To see what Excel shows in the correct codepage, I threw up a quick demo: http://sheetjs.com/demos/codepage.html. Select codepage 1253, paste the base64 text in the textarea, check the base64 box, and click Convert. You should see:
The demo uses the codepage library, but that is definitely inappropriate in this context. I was wondering if there was a way to process CSVs from excel using your encoding parameter (or maybe you can clarify what the encoding is supposed to do -- do you have a sample file with a different encoding?).
Okay, thanks. That helps me feel confident that I'm working with the same data now!
But, unfortunately, I'm still lost as to where things aren't working. You say it does not "handle" the file, but everything I'm trying seems to work fine. What's happening that's different from what's expected?
If I run the data through the console, I don't see the same characters that excel shows:
The second column according to the parser is "Ïêô-33". When I open the CSV in Excel, I see that the second column is "Οκτ-33".
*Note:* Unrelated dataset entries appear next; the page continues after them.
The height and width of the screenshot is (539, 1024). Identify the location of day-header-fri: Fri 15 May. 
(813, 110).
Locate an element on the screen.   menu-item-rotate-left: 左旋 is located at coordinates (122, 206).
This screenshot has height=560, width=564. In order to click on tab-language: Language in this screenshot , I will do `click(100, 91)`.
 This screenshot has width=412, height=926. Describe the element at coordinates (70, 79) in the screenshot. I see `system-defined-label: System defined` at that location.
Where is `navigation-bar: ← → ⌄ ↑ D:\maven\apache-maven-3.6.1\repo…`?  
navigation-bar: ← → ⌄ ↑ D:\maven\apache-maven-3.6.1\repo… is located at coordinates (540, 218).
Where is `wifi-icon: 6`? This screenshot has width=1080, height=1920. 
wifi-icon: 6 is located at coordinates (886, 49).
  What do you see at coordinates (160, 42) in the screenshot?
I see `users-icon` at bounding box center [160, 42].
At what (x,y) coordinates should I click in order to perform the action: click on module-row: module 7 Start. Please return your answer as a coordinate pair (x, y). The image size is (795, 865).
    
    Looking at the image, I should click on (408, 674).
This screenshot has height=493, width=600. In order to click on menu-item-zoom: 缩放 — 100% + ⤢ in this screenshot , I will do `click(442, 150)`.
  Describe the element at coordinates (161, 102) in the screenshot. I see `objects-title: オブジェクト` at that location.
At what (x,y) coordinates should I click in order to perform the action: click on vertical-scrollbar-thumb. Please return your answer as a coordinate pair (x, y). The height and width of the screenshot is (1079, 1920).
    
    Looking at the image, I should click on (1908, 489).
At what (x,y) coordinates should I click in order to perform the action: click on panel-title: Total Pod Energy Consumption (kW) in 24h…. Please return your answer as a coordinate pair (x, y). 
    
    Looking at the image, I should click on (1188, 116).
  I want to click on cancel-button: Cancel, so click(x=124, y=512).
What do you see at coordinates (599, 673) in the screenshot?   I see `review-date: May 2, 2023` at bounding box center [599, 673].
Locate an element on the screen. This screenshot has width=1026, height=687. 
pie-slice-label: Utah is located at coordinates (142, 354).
Okay. That helps a lot. Now I see the specific characters that you're talking about. Using your tool I was able to get the get the file saved with the correct encoding so that the data looks like "Οκτ-33" whereas before it was "Ïêô-33" or question marks. I used Sublime Text and saved the file with the Windows 1253 encoding and re-opened it to confirm that everything was preserved. It copied and pasted and again confirmed that the characters/encoding were preserved.
I then used the demo page to choose the file from my file system and parsed it using the default (UTF-8) encoding. On row 14 indeed, I saw what you see: "Ïêô-33"
Then I changed the encoding in the encoding textbox to "cp1253" and re-parsed. The same field appeared as "Οκτ-33". I also tried it using "iso-8859-7" and had the same result. Both seemed to work.
As far as I can tell, this is working properly. Is the CSV file saved on your system as UTF-8 or Windows 1253? (From your instructions, it sounds like it is...) Does knowing the steps I took help?
I see my confusion: the encoding parameter only applies to files, not to data pushed via the textarea.
This probably should be mentioned on the demo page.
Ahhhhh. I understand now. Sorry for the confusion. I'll clarify that on the demo page, indeed.
Clarifying encoding only applies to reading local files (issue #64)
As a sort of follow-up, this looks pretty promising for dealing with encodings when parsing strings: https://groups.google.com/a/chromium.org/forum/#!topic/blink-dev/iWDqDWQ8mhs
Added encoding/Excel FAQ, due to issues #64 and #169.